店頭に鎮座する干し大根と煎り糠の山。冬が来たな、と感じる風景です。

「への字」に曲がるまで水分が抜けた干し大根。漬かってすぐ食べるなら、このくらいの干し方で。春まで食べようと思ったら、大根の葉先とシッポがくっついて輪になるくらいまで干し上げて使います。

沢庵漬けの材料は、大根と米糠(こめぬか)と粗塩(あらしお)が基本。わが家ではさらに、ざらめ糖(手前の鉢の中)と昆布、赤唐辛子、干したニンニクと柿の皮(白いお皿の上)を加えます。

柿の皮は、干し柿を作ったときの副産物。ニンニクは、スライスして干します。

今回は、約8kgの干し大根を使いました。それに対して、米糠が800g、粗塩が400g、ざらめ糖が300g。昆布1/2本、赤唐辛子2本、干した柿の皮とニンニクスライス少々も加えました。柿の皮の代わりに、干したみかんの皮も使えます。
仕込んで、約1ヵ月で漬け上がり。その後、3月の初め頃まで食べられます。食べて味が薄いようだったら、追加の塩をふって追い漬けするなど、好みに合わせて調整できるところも手作りならではのよさでしょう。

  •  

米糠と塩・砂糖を混ぜ合わせて糠床を作り①、容器の底に少量を敷きます②。その上に大根を並べ③、昆布・赤唐辛子・柿の皮を散らし④、糠床をふります⑤。さらに大根を並べ⑥、糠床・大根と交互に積み重ねていき⑦⑧、最後に押しふたと重石をのせ⑨、ふたをして冷暗所に保存します⑩。数日後に漬け汁が上がってきたら⑪重石を5kg程度まで減らします。

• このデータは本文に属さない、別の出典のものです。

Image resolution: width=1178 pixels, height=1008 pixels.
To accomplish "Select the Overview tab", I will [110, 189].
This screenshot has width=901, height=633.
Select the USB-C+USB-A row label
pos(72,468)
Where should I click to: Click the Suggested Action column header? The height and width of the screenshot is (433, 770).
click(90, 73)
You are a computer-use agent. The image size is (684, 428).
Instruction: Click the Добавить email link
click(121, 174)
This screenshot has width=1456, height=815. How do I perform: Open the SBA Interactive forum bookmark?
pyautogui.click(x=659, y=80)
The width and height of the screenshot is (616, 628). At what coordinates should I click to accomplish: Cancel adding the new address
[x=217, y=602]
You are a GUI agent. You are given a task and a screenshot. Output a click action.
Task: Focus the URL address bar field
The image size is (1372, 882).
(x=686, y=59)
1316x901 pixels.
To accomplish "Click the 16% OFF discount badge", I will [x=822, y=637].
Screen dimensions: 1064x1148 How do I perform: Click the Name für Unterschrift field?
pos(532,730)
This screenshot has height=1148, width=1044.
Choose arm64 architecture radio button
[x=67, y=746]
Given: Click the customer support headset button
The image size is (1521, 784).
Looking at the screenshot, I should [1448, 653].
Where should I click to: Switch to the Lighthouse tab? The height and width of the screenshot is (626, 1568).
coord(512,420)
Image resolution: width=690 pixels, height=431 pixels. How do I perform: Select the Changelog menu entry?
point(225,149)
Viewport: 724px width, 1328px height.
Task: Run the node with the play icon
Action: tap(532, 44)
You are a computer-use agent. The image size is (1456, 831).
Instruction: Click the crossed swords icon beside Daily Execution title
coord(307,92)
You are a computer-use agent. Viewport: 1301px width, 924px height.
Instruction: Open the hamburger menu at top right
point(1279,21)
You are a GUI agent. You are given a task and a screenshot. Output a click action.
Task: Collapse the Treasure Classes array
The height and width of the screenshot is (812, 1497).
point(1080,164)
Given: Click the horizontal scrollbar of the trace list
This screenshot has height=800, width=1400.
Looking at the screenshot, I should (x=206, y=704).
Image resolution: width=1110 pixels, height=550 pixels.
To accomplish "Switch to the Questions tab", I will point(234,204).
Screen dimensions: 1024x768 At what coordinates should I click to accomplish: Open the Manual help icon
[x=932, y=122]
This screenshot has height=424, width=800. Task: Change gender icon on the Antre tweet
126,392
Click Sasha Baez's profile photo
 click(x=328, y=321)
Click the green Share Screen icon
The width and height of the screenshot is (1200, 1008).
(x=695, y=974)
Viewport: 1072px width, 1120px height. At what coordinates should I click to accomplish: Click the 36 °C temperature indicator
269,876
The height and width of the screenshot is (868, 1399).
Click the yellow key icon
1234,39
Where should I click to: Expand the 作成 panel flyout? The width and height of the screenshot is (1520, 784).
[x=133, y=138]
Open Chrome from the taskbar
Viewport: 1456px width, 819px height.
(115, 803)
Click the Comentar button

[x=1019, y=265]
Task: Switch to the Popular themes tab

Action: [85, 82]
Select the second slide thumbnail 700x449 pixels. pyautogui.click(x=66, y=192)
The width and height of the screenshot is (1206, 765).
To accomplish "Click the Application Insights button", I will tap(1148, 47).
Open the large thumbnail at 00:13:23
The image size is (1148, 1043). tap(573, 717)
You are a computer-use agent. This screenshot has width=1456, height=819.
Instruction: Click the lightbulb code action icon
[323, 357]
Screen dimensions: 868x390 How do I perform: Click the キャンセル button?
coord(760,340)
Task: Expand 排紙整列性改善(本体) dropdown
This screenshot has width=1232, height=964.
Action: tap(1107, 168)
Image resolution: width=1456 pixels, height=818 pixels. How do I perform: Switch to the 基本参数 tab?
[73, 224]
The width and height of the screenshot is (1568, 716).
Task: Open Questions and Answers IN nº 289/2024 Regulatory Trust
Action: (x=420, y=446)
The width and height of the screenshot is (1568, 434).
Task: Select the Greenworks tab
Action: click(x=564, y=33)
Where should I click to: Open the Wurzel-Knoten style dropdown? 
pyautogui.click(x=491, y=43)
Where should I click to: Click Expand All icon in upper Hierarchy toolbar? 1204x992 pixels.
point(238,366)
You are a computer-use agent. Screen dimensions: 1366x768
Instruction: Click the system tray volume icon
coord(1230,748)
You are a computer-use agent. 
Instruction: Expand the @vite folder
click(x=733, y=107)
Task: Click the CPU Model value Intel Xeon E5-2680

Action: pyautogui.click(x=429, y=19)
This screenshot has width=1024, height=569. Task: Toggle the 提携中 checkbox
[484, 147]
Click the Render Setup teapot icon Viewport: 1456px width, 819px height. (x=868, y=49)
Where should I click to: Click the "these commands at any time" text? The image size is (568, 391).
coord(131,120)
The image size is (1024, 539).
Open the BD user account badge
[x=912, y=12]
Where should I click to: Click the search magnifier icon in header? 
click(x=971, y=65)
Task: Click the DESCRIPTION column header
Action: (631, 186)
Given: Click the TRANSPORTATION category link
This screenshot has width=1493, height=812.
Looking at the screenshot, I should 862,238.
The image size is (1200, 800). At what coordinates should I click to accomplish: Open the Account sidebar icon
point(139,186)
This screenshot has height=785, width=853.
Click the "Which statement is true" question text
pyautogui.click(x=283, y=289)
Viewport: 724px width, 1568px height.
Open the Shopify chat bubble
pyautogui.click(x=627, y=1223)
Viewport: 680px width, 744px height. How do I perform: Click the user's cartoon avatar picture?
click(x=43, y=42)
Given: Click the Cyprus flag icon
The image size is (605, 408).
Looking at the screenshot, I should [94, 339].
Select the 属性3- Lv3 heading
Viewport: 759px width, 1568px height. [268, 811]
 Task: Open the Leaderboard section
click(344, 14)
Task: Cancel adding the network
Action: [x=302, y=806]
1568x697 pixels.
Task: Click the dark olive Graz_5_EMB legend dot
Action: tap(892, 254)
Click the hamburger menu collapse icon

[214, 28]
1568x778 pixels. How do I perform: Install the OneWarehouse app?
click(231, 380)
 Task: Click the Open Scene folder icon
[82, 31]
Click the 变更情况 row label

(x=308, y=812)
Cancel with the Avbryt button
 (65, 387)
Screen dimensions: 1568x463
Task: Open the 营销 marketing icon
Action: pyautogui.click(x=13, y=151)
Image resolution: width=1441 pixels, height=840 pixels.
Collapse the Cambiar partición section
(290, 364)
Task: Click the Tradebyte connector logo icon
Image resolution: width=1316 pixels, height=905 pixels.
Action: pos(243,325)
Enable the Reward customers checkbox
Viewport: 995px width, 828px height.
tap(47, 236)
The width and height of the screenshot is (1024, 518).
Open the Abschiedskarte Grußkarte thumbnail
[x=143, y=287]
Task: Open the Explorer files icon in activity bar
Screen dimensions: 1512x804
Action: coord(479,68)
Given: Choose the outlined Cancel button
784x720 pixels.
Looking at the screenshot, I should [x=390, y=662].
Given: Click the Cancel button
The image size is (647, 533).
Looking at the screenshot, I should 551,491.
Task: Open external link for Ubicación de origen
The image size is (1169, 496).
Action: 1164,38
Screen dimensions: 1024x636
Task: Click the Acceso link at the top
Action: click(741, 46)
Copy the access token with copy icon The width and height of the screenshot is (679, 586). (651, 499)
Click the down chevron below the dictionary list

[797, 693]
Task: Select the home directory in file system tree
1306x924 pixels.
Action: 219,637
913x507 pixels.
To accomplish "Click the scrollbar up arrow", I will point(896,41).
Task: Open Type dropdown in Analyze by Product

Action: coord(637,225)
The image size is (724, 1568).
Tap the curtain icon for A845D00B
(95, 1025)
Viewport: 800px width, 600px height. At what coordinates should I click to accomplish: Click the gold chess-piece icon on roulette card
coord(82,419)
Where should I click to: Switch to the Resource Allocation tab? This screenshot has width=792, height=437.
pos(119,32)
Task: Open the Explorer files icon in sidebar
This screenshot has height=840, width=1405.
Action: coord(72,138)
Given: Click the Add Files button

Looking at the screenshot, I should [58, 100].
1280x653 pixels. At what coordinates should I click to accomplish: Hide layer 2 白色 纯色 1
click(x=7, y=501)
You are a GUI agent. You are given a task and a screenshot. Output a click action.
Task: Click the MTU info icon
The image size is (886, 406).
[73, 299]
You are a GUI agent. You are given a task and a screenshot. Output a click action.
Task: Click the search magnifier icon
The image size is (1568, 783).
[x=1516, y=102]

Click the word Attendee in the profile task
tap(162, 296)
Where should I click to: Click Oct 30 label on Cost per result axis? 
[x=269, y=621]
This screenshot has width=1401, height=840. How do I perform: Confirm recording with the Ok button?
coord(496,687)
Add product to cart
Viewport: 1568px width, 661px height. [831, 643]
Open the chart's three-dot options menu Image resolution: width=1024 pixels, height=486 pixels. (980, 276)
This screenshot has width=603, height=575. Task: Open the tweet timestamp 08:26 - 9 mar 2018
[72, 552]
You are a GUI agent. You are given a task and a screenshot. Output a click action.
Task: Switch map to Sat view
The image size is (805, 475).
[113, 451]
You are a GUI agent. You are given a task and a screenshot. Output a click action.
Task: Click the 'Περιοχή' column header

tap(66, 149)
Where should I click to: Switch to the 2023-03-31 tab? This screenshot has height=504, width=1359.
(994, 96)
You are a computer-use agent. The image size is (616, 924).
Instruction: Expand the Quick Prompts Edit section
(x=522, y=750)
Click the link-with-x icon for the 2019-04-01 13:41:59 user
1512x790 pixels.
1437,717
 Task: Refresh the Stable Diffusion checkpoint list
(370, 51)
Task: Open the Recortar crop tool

沢庵漬けを教わったのは、東京で暮らしていたころに通っていた農業塾でした。わずか8坪の畑から家族3人で食べきれないほどの野菜が収穫できて、有り余る野菜をどうするか、という必要に迫られて教わったもの。まさに保存食としての漬けものです。
教わるまでは「沢庵漬けなんて、むずかしそう」と思っていたのですが、実際にやってみると拍子抜けするほど簡単。仕込む段階での糠はさらさらに乾いていて手が汚れることもありませんし、途中でかき回す必要もないので、糠漬けよりよほど楽ちんです。仕込むだけ仕込んだら、あとは目に見えないミクロの世界で行われている発酵の期間を「待つ」だけ。時間との共同作業と言えるかもしれません。
そして、糠と塩を基本にしたシンプルで混じり気のない味わいは、市販の沢庵では得られないおいしさ。自分で入れたもの以外は入っていない安心感も、今の時代では貴重なものでしょう。干した大根を買えば都会でも簡単にできますので、どうぞお試しください。